Given passage ▸
::::::::::
What is the Zohar, and where did it come from?
The Zohar is the most prominent “book” of Jewish mysticism. It is considered holy by many people. It contains the core teachings of modern Jewish mysticism. However, the book is not what it claims to be, its ideas are at best obscure and incomprehensible, its concept of God is often Gnostic, polytheistic,or given Trinitarian aspects.
Most strikingly, the Zohar isn;t even a book; it is an anthology of many parts, added together between 1300 CE to 1500 CE, much of it being pesudigrapha, and we don’t know the authorship of each part, nor which part is the supposed core material.
Daniel Abrams reveals the following
The Zohar was neither written, nor edited, nor distributed as a book by the various figures who produced the various literary units which were later known by the name Zohar. (10)
The Zohar is not a Book – Nor does it have an author (105)
I have tried to express my theoretical discomfort, indeed a perceived dissonance, concerning published methodologies for evaluating the literary quality and forms of the texts known by the name Zohar. (127)
No satisfactory evidence has yet been offered in the relevant scholarship proving that the zoharic writings were intentionally composed, edited, or copied as a book. Not only can ‘the’ Book of the Zohar not be restored to its full form, but there was no single original moment that is recoverable amidst the disparate writings and unstable text(s). (142)
::::::::::
Items ▸
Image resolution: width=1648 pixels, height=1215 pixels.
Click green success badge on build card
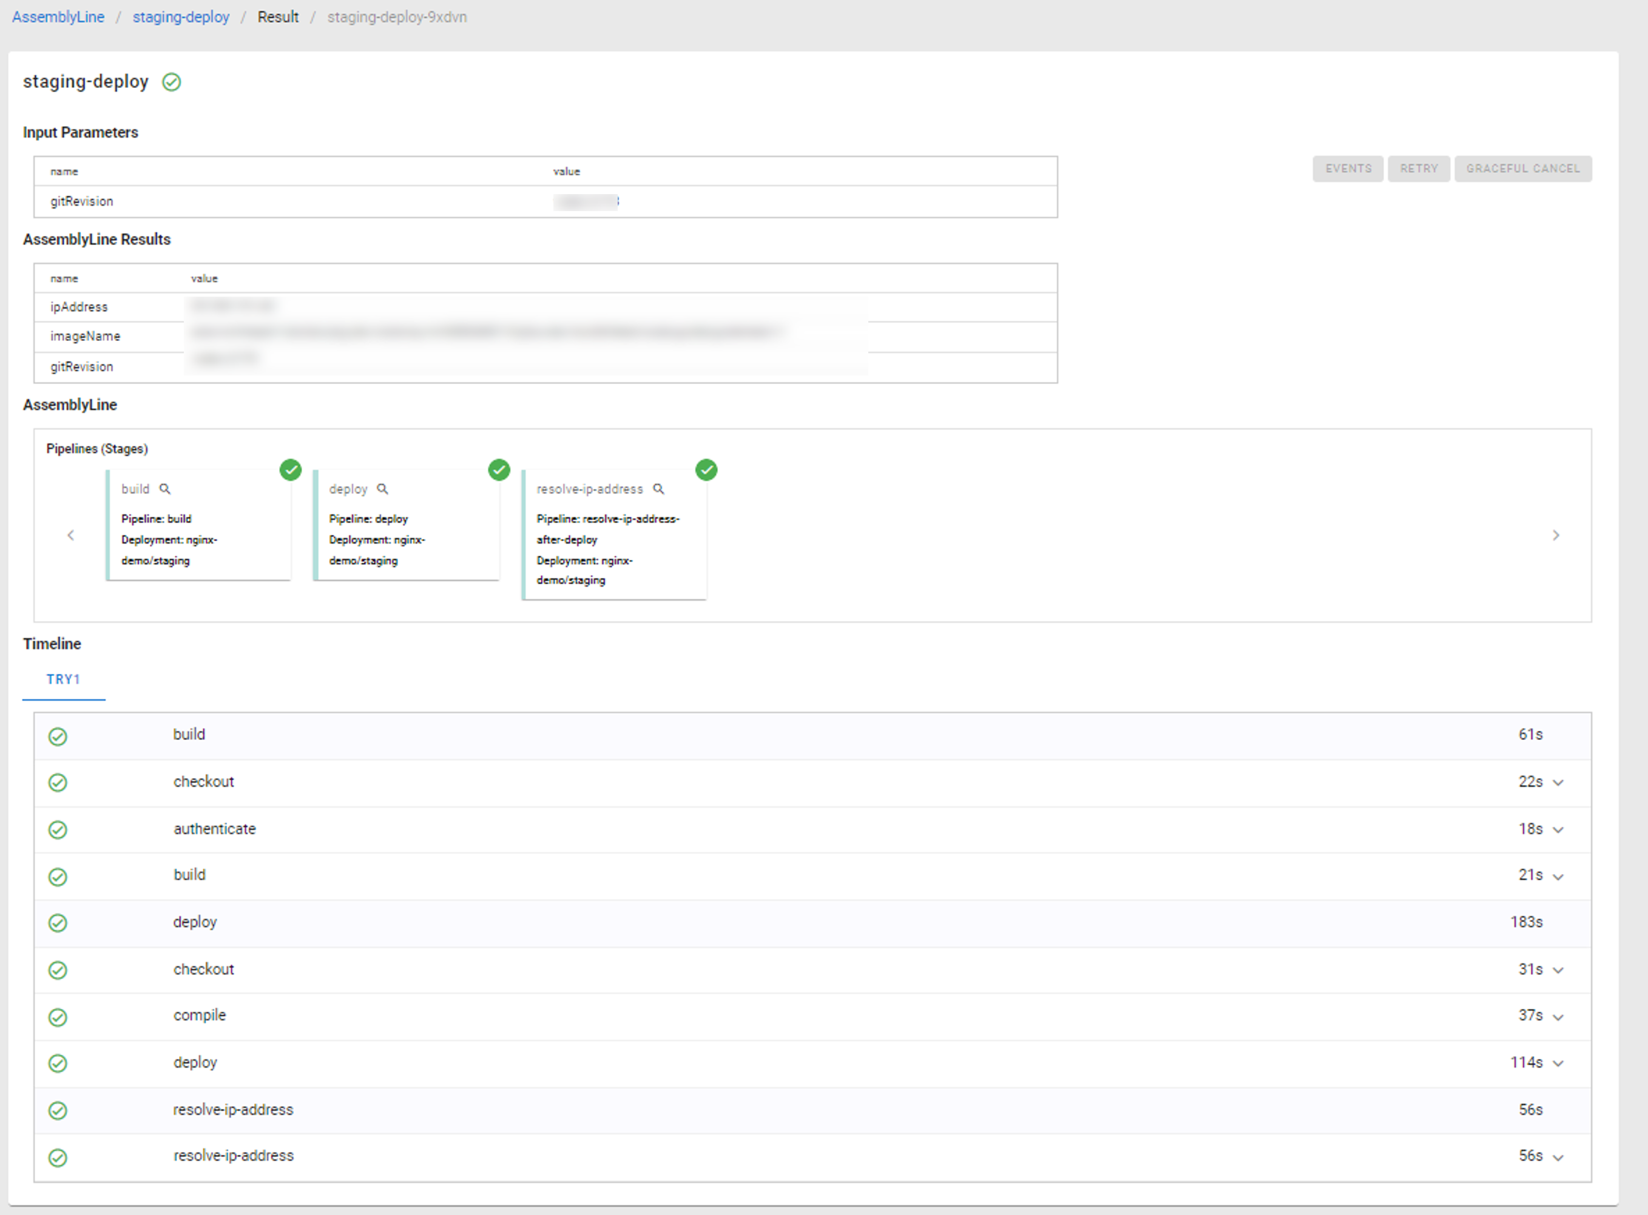point(291,470)
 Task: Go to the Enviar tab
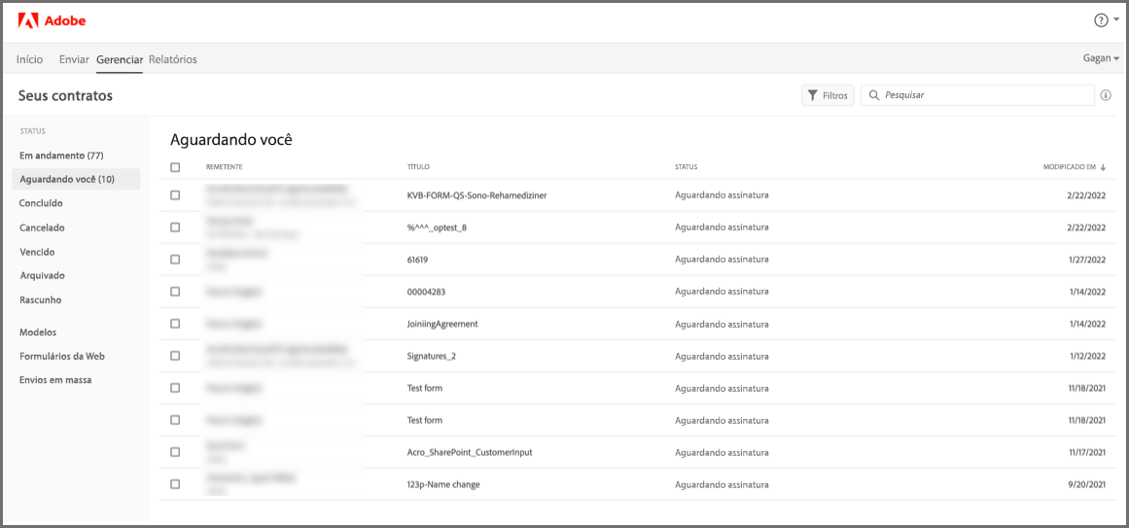pyautogui.click(x=74, y=59)
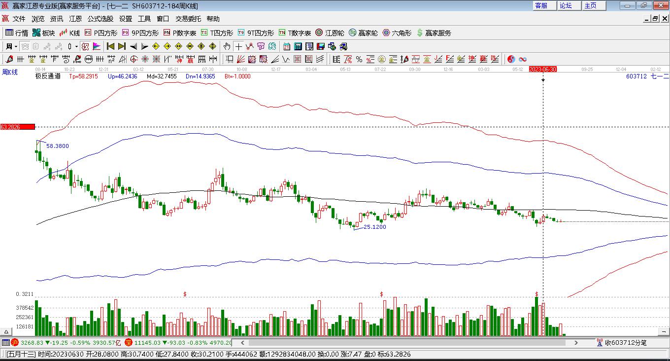Open the 公式选股 menu

click(100, 19)
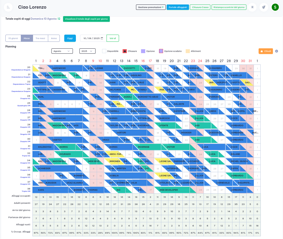
Task: Open Portale alloggiati
Action: (178, 7)
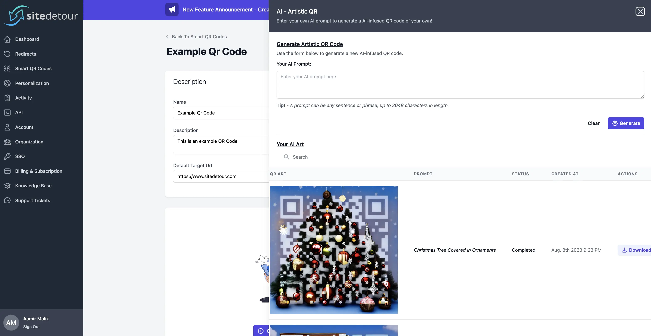Download the Christmas Tree QR art
This screenshot has height=336, width=651.
[635, 250]
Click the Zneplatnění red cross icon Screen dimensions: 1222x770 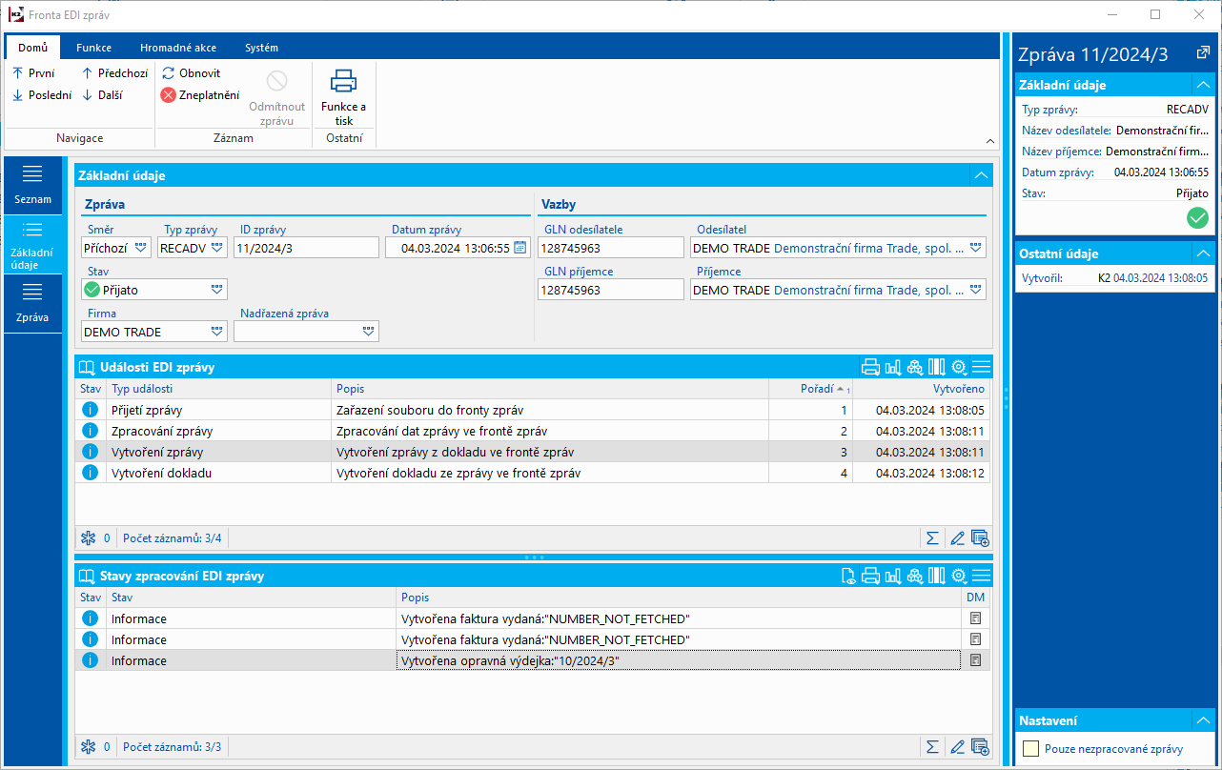tap(169, 95)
::::::::::
Requests ▸
1. Reproduce the part of the Zohar passage starting with "Daniel Abrams reveals" and going on through "name Zohar. (10)".
2. Turn the paragraph of the Zohar passage that begins "The Zohar is the most prominent" into a bulleted list that keeps its main facts.

Worked solutions ▸
1.
Daniel Abrams reveals the following
The Zohar was neither written, nor edited, nor distributed as a book by the various figures who produced the various literary units which were later known by the name Zohar. (10)

2.
- The Zohar is the most prominent "book" of Jewish mysticism.
- Many people consider it holy.
- It contains the core teachings of modern Jewish mysticism.
- The book is not what it claims to be.
- Its ideas are at best obscure and incomprehensible.
- Its concept of God is often Gnostic or polytheistic, or is given Trinitarian aspects.